Reputation: 7610

How can I detect how many capture groups are in a Perl Regexp?

I have a bunch of perl regexps in a script. I would like to know how many capture groups are in them. More precisely I'd like to know how many items would be added to the @- and @+ arrays if they matched before actually use them in a real match op.

An example:

'XXAB(CD)DE\FG\XX' =~ /(?i)x(ab)\(cd\)(?:de)\\(fg\\)x/
    and print "'@-', '@+'\n";

In this case the output is:

'1 2 11', '15 4 14'

So after matching I know that the 0th item is the matched part of the string, and there are two capture group expressions. Would it be possible to know right before the actual match?

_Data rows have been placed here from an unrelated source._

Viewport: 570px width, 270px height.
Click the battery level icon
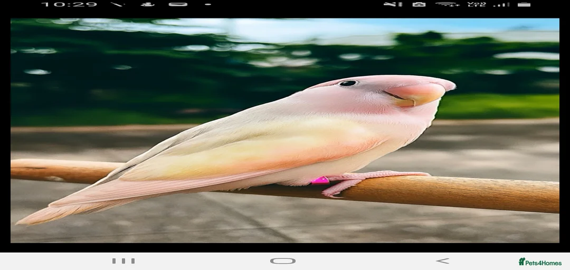(524, 4)
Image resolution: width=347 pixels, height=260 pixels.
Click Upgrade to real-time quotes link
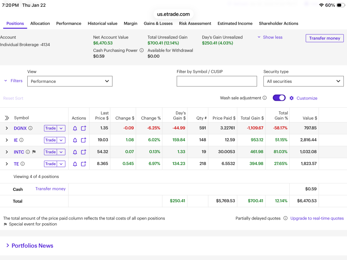pyautogui.click(x=317, y=218)
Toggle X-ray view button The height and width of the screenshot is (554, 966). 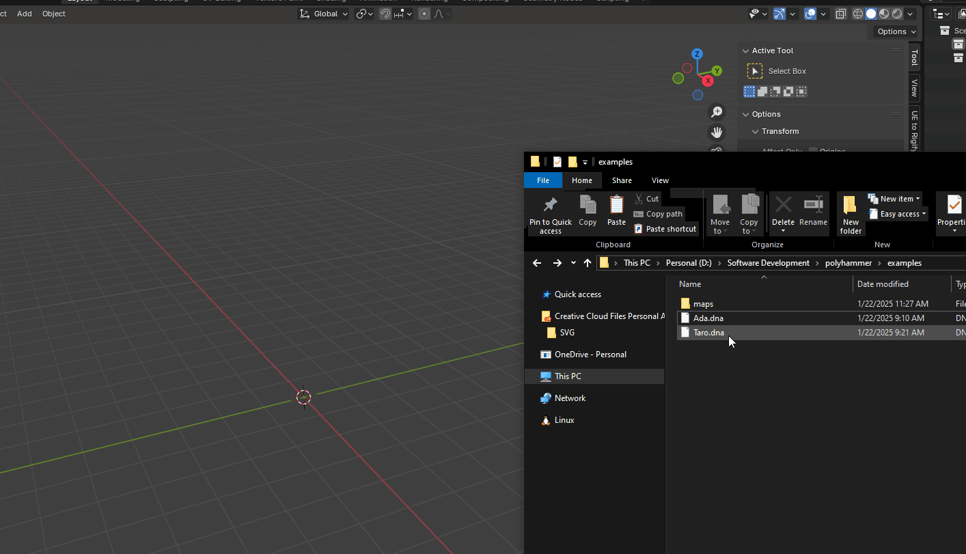click(841, 14)
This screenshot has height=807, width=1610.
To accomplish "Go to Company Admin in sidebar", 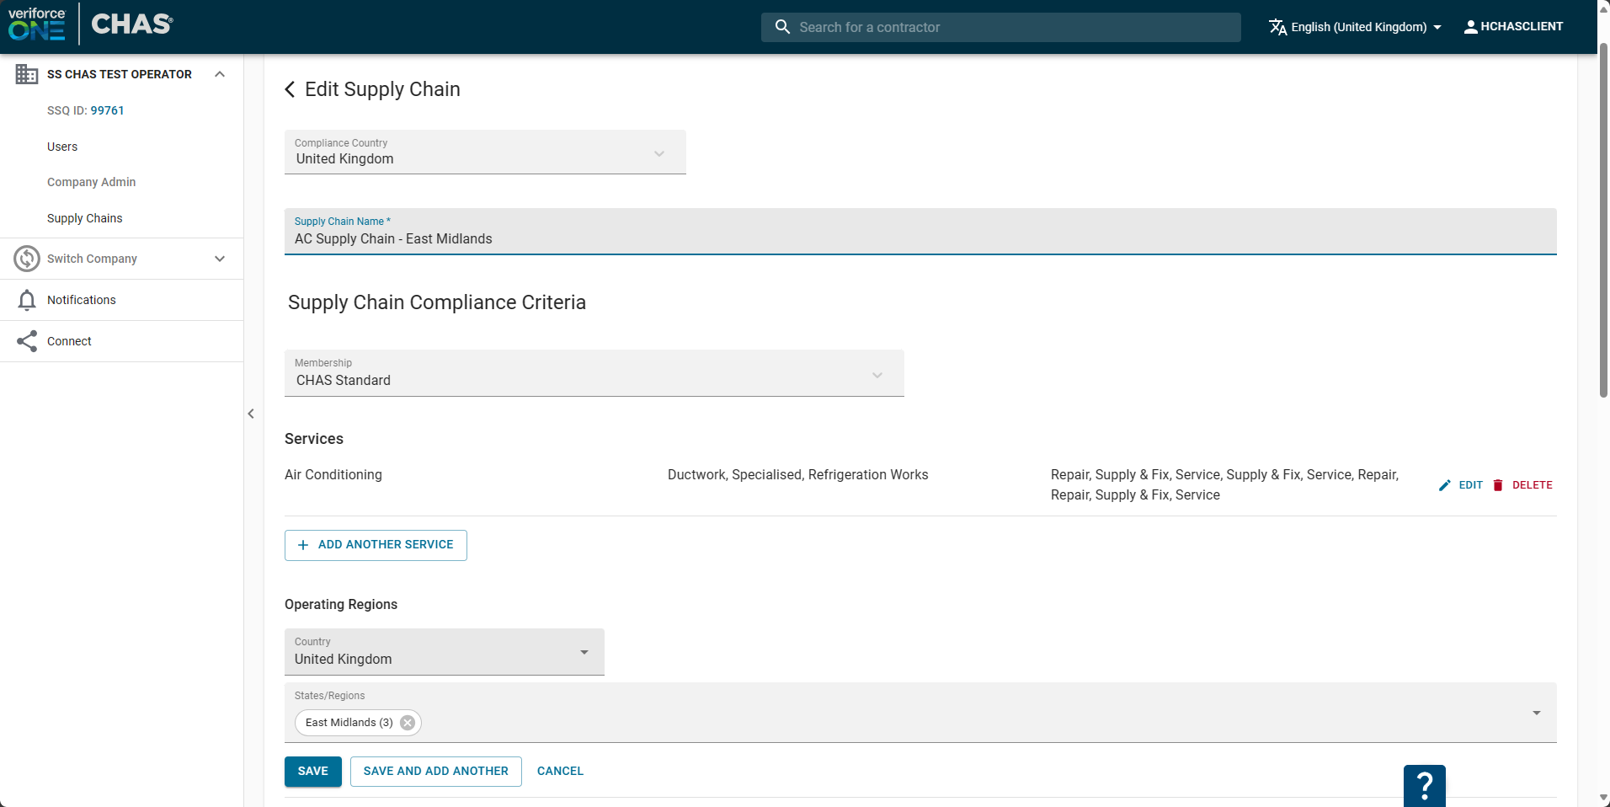I will pyautogui.click(x=91, y=182).
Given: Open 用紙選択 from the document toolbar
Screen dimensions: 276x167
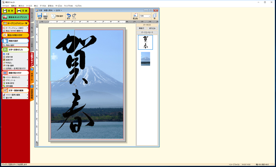Looking at the screenshot, I should tap(57, 16).
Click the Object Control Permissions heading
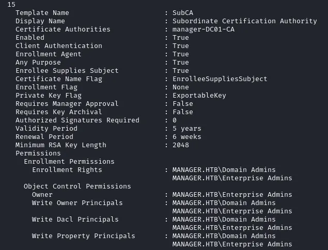The image size is (328, 250). tap(77, 186)
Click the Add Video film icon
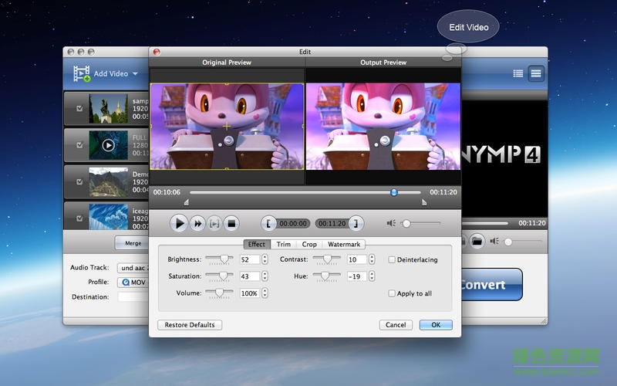Viewport: 617px width, 386px height. [x=81, y=73]
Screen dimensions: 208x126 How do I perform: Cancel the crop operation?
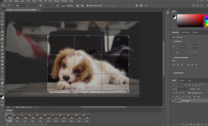tap(141, 5)
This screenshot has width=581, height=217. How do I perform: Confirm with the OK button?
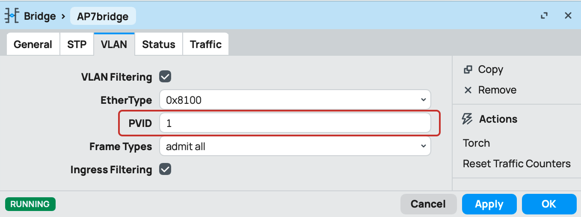(549, 204)
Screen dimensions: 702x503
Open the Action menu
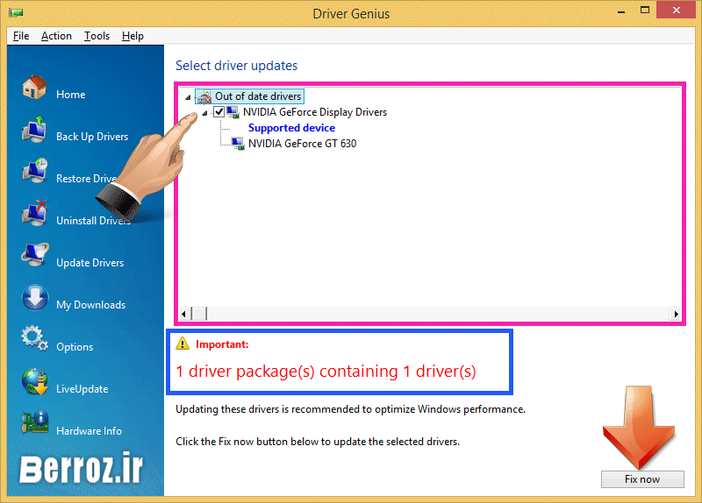(56, 36)
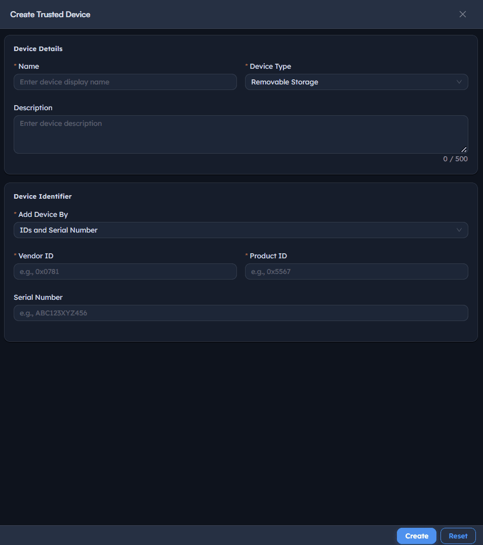Image resolution: width=483 pixels, height=545 pixels.
Task: Click the Device Identifier section heading
Action: tap(43, 196)
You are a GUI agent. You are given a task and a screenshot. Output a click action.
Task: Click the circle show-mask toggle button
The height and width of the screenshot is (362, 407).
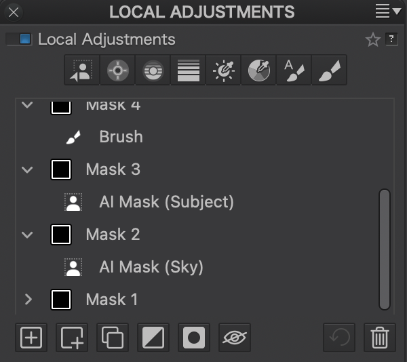[194, 337]
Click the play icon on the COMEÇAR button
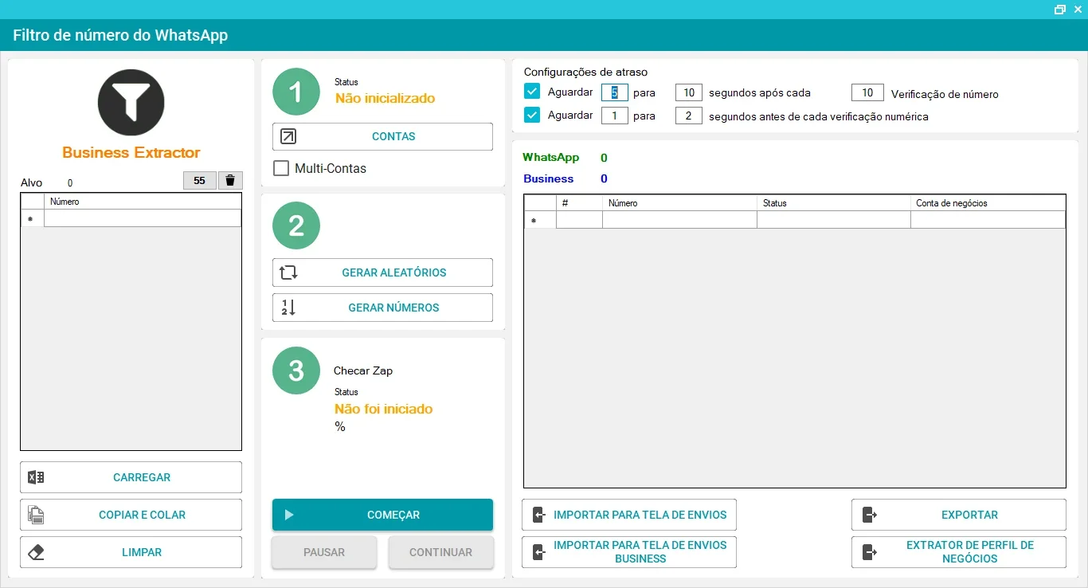The image size is (1088, 588). click(289, 515)
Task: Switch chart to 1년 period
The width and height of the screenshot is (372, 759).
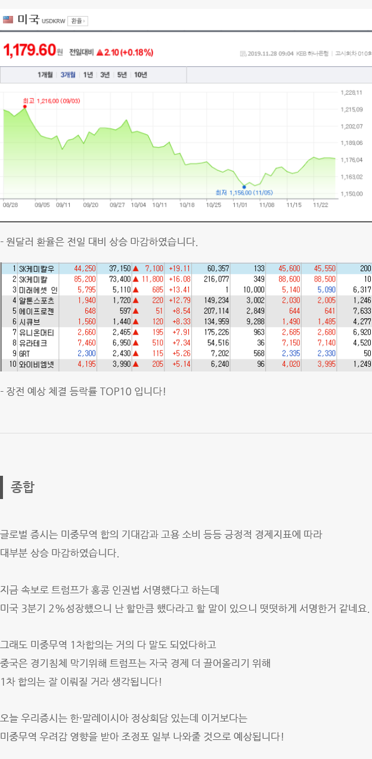Action: pyautogui.click(x=88, y=75)
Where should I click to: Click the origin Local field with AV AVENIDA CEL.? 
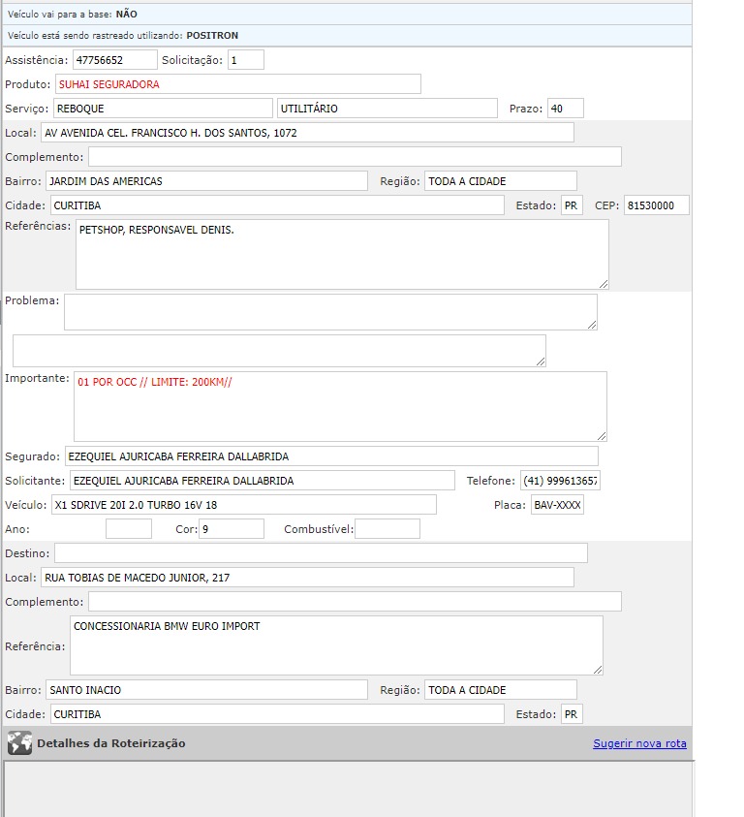(x=307, y=133)
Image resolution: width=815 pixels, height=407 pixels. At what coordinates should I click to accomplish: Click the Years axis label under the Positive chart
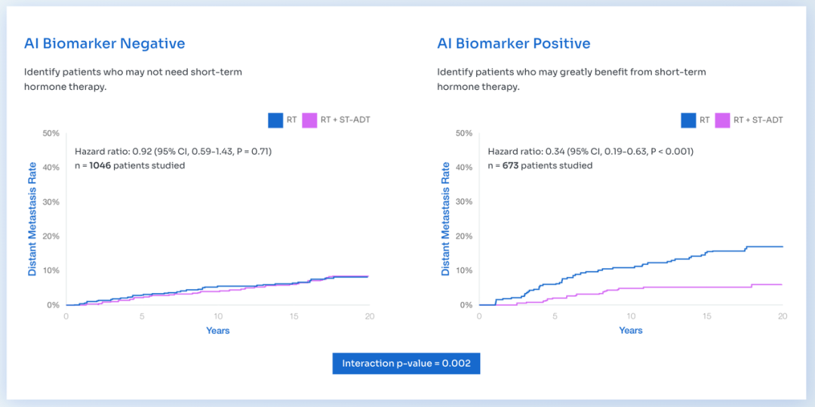pos(630,331)
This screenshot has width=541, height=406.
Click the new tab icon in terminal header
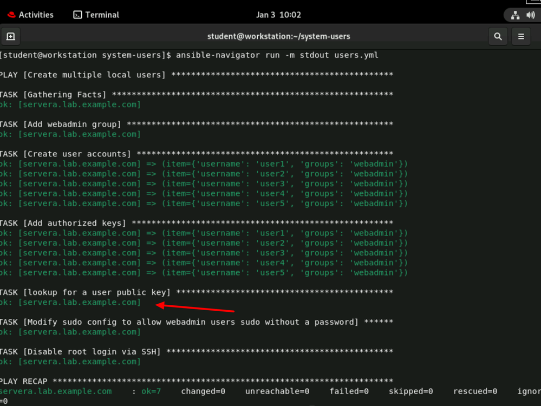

I tried to concentrate onto the opening brackets. So I removed the '\\' patterns first to make easier to detect the escaped brackets. Then I removed '\(' strings. Then came '(?'. Now I can count the remaining opening brackets.

my $re = '(?i)x(ab)\(cd\)(?:de)\\\\(fg\\\\)x'; print "ORIG: '$re'\n";
'XXAB(CD)DE\FG\XX' =~ /$re/ and print "RE: '@-', '@+'\n";
$re =~ s/\\\\//g; print "\\\\: '$re'\n";
$re =~ s/\\\(//g; print "\\(: '$re'\n";
$re =~ s/\(\?//g; print "\\?: '$re'\n";
my $n = ($re =~ s/\(//g); print "n=$n\n";

Output:

ORIG: '(?i)x(ab)\(cd\)(?:de)\\(fg\\)x'
RE: '1 2 11', '15 4 14'
\\: '(?i)x(ab)\(cd\)(?:de)(fg)x'
\(: '(?i)x(ab)cd\)(?:de)(fg)x'
\?: 'i)x(ab)cd\):de)(fg)x'
n=2

So here I know that 2 capture groups are in this regexp. But maybe there is an easier way and this is definitely not complete (e.g. this treats (?<foo>...) and (?'foo'...) as a non-caputre groups).

Another way would be to dump the internal data structures of regcomp function. Maybe the package Regexp::Debugger could solve the issue, but I have no right to install packages in my environment.

Actually the regexps are keys to some ARRAY refs and I'd like to check if the referenced ARRAY contains the proper amount of values before actually applying the regexps. Of course this checking can be done right after the pattern matching, but it would be nicer if I could do it in the loading stage of the script.

Thank you for your help and comments in advance!

Upvotes: 7

Answers (3)

TrueY

Reputation: 7610

As Mr. Obama said: "Yes We Can!"

I found a solution which does not require additional module and handles all the possible capturing group events (as I know). As ikegami mentioned it needs reparsing of the regexp, but perl does it for us.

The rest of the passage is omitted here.